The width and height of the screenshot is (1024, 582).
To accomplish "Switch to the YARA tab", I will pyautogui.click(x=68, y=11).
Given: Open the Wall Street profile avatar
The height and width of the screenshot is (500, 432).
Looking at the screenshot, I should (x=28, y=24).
==
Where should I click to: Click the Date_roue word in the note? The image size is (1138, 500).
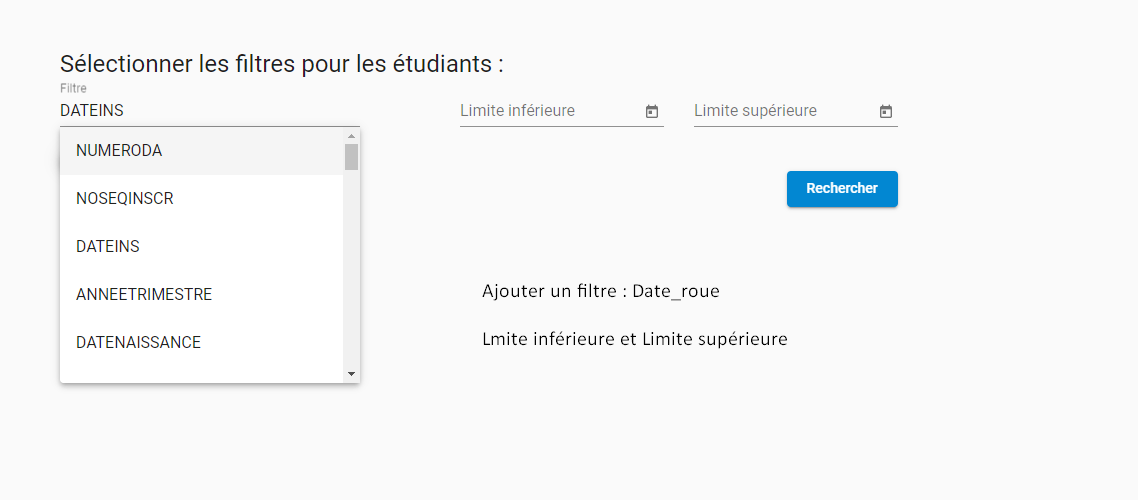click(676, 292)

YOUR INSTRUCTIONS -
Using the listing above, return word for word each line from the one that has "The width and" through the one that has "Given: Open the Wall Street profile avatar", and no line outside that range.

OUTPUT FOR THIS EXERCISE -
The width and height of the screenshot is (1024, 582).
To accomplish "Switch to the YARA tab", I will pyautogui.click(x=68, y=11).
Given: Open the Wall Street profile avatar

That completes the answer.